We are looking for a team member to join the European Research Council grant RESPONDER. The aim of the grant is to understand how properties and hydrological networks at the base of the Greenland Ice Sheet evolve over time, and how that evolution impacts on ice flow in the interior as well as the coast where glaciers flow exceedingly fast.
In this post, you will be responsible for designing and executing experiments with networks of broadband seismometers placed around, and potentially within, boreholes drilled to the base of the Greenland Ice Sheet. You will work with Poul Christoffersen and be responsible for analysing and interpreting passive seismic datasets in a manner that defines the state-of-the-science in your field. You will also engage directly with Bryn Hubbard and his group at Aberystwyth University in Wales, where boreholes instruments, sensors and the hot-water drill are developed. You will work independently and efficiently as a member of a team tackling complex and inter-disciplinary goals. You will work in the field while being based at the Scott Polar Research Institute, founded in 1920 and recognized as a centre of excellence within the University of Cambridge.

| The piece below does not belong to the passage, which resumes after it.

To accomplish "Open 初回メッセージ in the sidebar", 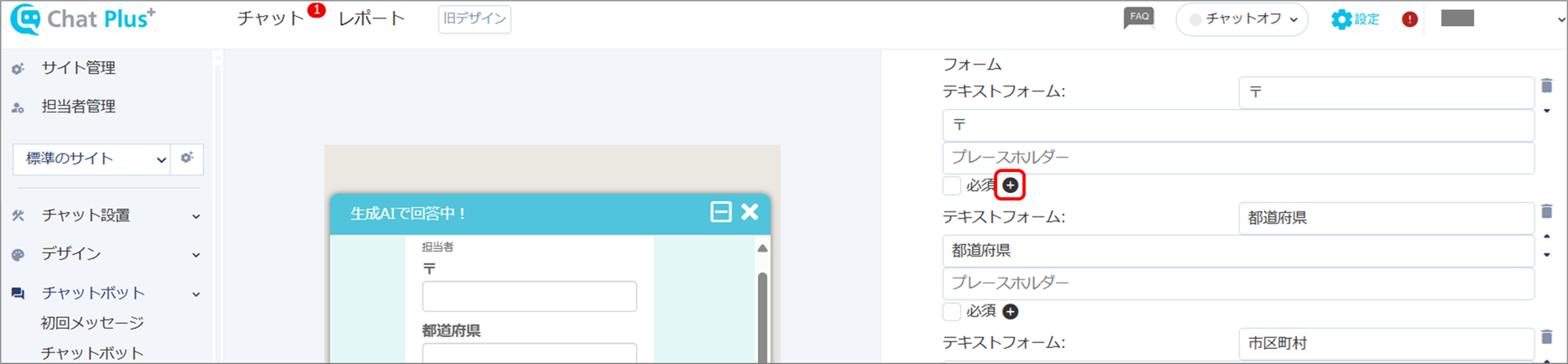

The Greenland Ice Sheet is losing mass at a growing rate and has since 2010 caused sea level rise of 1 mm/year. The most severe changes occur in the drainage basins of marine-terminating glaciers, which flow rapidly and drain 88% of the ice sheet. The latest report by the Intergovernmental Panel on Climate Change concluded that the widespread acceleration of these glaciers in recent years was a response to interaction with the ocean and unrelated to basal lubrication of ice flow; yet, observations have since shown that many of these glaciers respond to the growing volume of surface meltwater, which reaches the bed when surface lakes drain. This basal lubrication mechanism is unknown, but exhibits contrasting control on ice flow at the coast and in the interior where surface melting increasingly forms lakes at high elevations. This lack of knowledge is a major source of uncertainty in the current generation of ice sheet models used to predict sea level change. The fundamental goal of RESPONDER is to understand how properties and hydrological networks at the base of the Greenland Ice Sheet evolve over seasons and over multiple years, and how that evolution impacts on ice flow in the interior and at the coast where glaciers flow exceedingly fast.